Bitcoin Magazine
- Headquarters: Nashville, Tennessee, {{{location_country}}}
- Area served: Worldwide
- Owner: BTC Media LLC
- Founders: Vitalik Buterin and Mihai Alisie
- CEO: David Bailey
- Industry: Digital currency
- Website: bitcoinmagazine.com
- Launched: May 2012

= Bitcoin Magazine =

Cryptocurrency publication

Bitcoin Magazine is one of the original news and print magazine publishers covering bitcoin and digital currencies. Bitcoin Magazine began publishing in 2012. It was co-founded by Vitalik Buterin, Mihai Alisie, Matthew N. Wright, Vladimir Marchenko, and Vicente S. It is currently owned and operated by BTC Inc in Nashville, Tennessee.

==History==
Vitalik Buterin became interested in bitcoin in 2011, and co-founded the periodical Bitcoin Magazine with Mihai Alisie, who asked him to join. Alisie was living in Romania at the time, and Buterin was writing for a blog. Buterin's writing captured the attention of Alisie, and they subsequently decided to start the magazine. Buterin took the role of head writer as a side project while attending university.

In 2012, Bitcoin Magazine began publishing a print edition from its base in South Korea and has been referred to as the first serious publication dedicated to cryptocurrencies. Buterin noted he spent 10–20 hours per week writing for the publication.

In early 2015, Bitcoin Magazine was sold to its current owners, BTC Inc.

A physical copy of a 2014 edition of Bitcoin Magazine was displayed in the Smithsonian Museum as part of the Value of Money exhibit.

In September 2021, Bitcoin Magazine announced the launch of their Eastern European bureau based in Kyiv.

In December 2021, New England Patriots quarterback Mac Jones partnered with Bitcoin Magazine to gift both Bitcoin and Bitcoin Magazine subscriptions to his offensive line. During the 2024 US presidential election, Bailey, CEO of BTC, was at Mar-a-Lago, with Bitcoin Magazine streaming live on location.

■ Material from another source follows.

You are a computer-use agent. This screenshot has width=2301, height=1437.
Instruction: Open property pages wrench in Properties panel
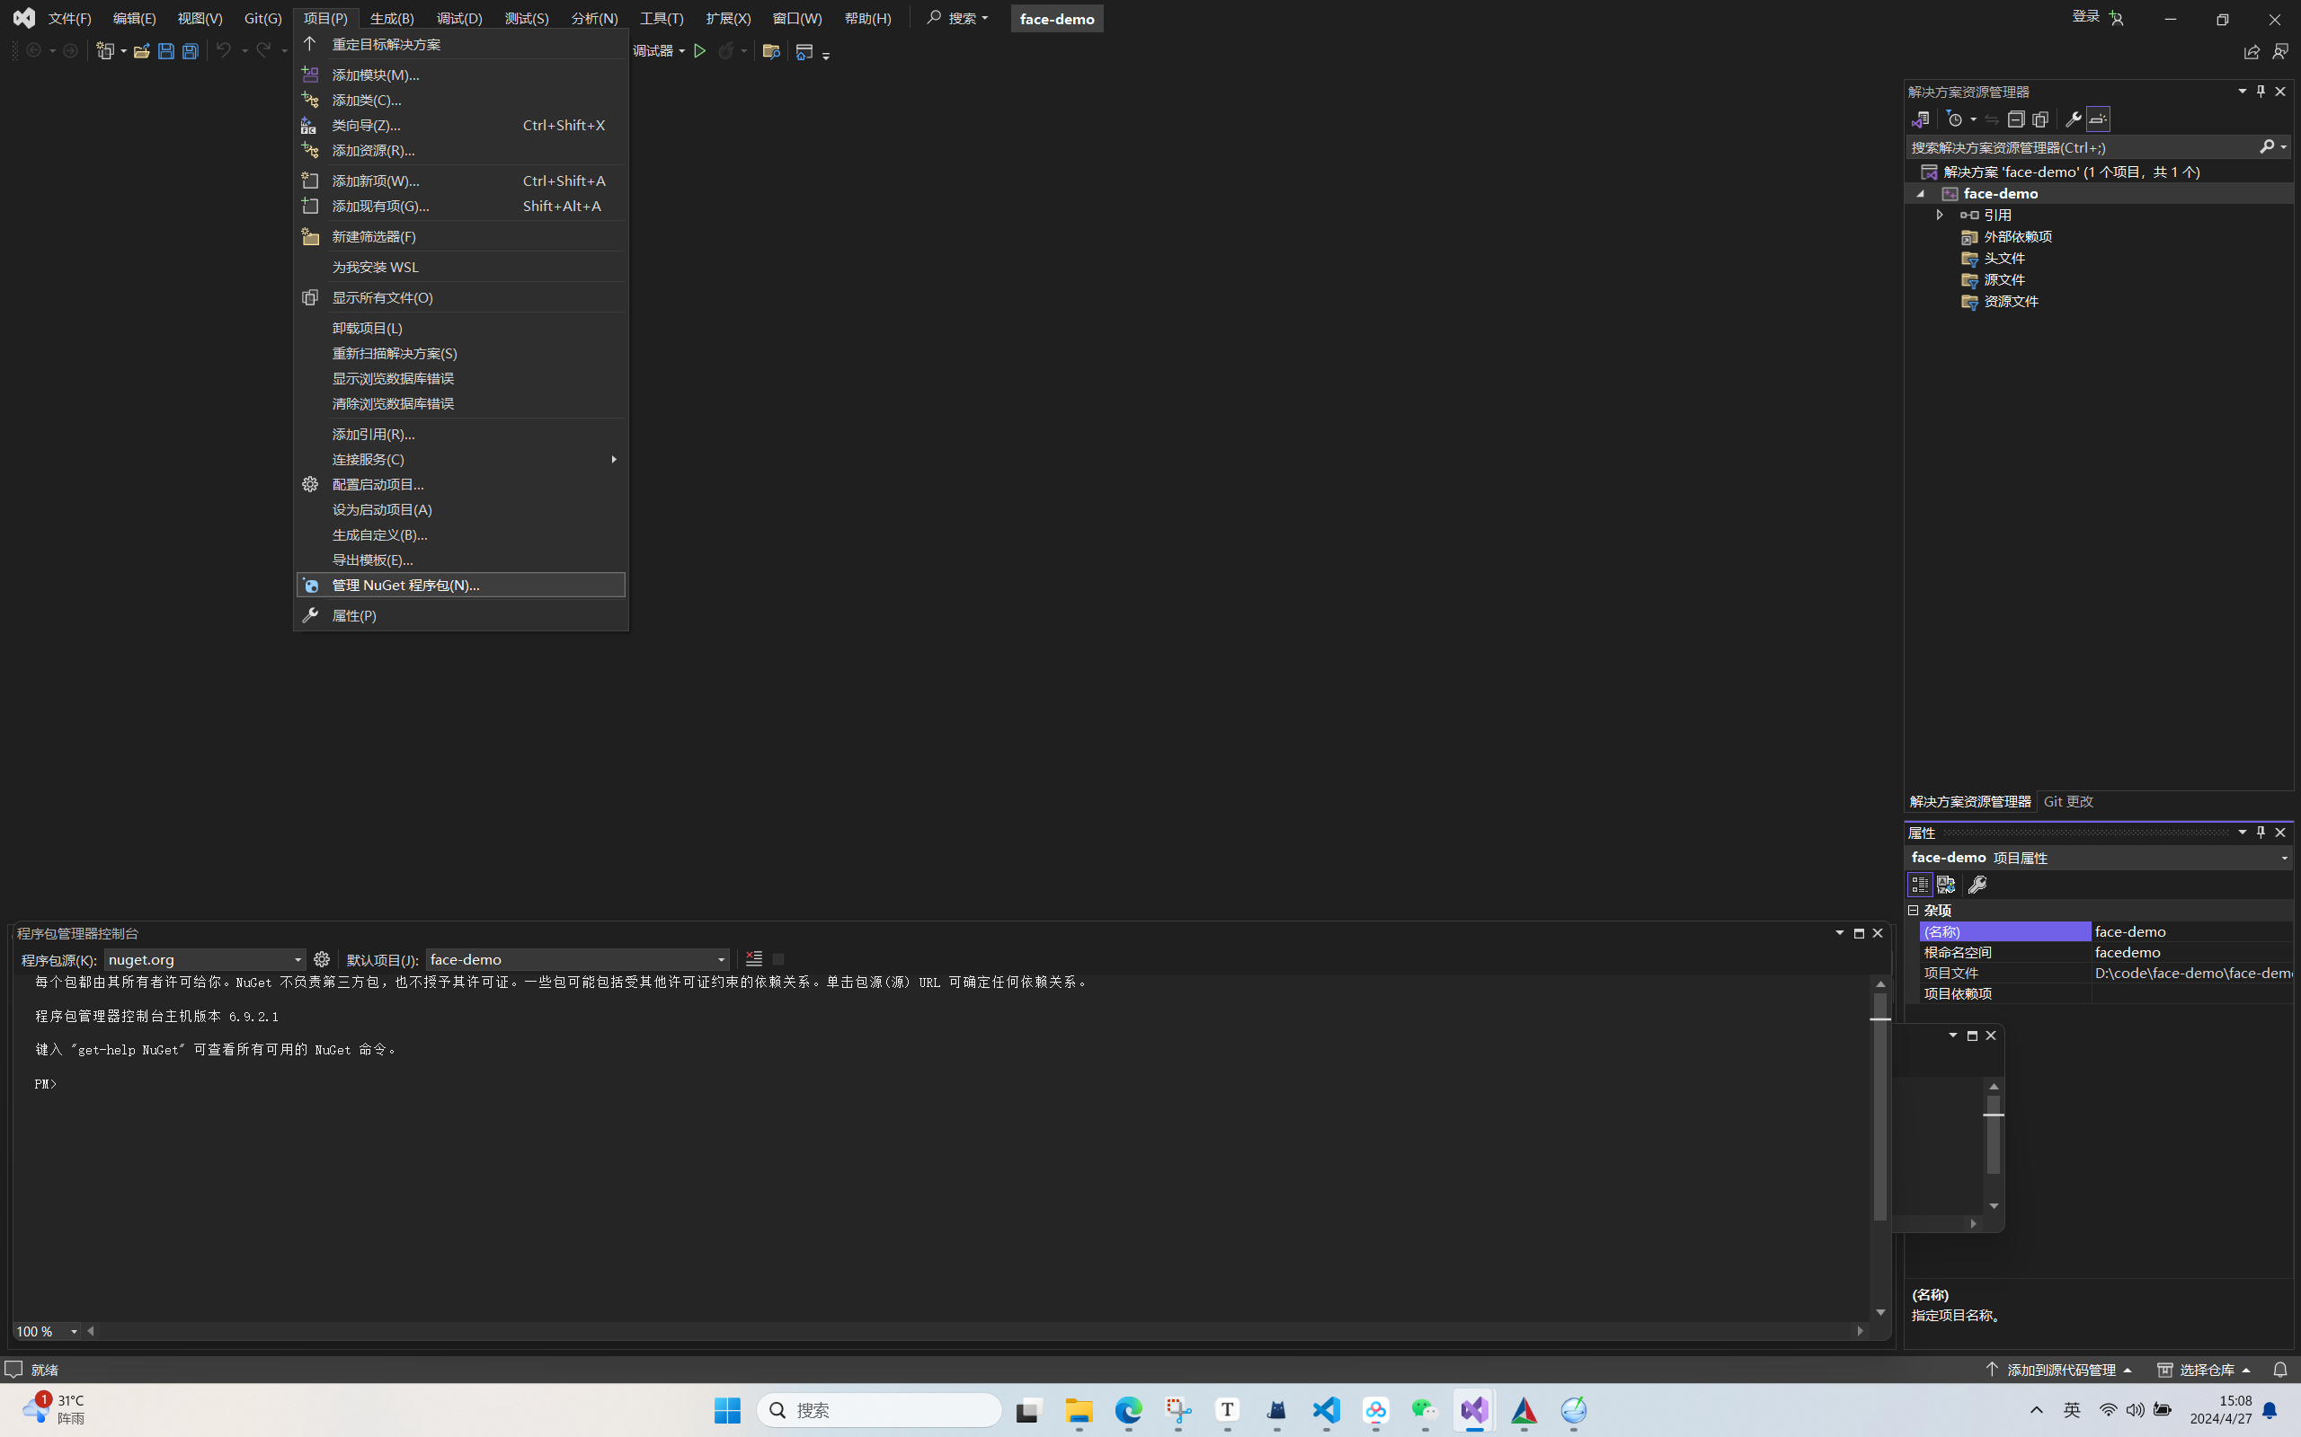(1979, 884)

== The Bitcoin Conference ==

Bitcoin Magazine has hosted annual bitcoin conferences since 2019. In June 2021, Bitcoin Magazine hosted Bitcoin 2021 at the Mana Wynwood in Miami, Florida. There were approximately 12,000 attendees. In a pre-recorded speech, El Salvador President Nayib Bukele announced his plans to adopt bitcoin as his nation's legal tender.

Bitcoin Asia in Hong Kong attracted around 5,500 people in 2024. In May 2024, David Bailey, as CEO of event owner BTC Inc, estimated around half the attendees were from mainland China.

On July 27, 2024, the Bitcoin 2024 conference was held in Nashville, Tennessee at the Music City Center. The conference drew an audience of 22,500 attendees, with Donald Trump as a featured speaker. Prior speakers included Jordan Peterson and Peter Thiel.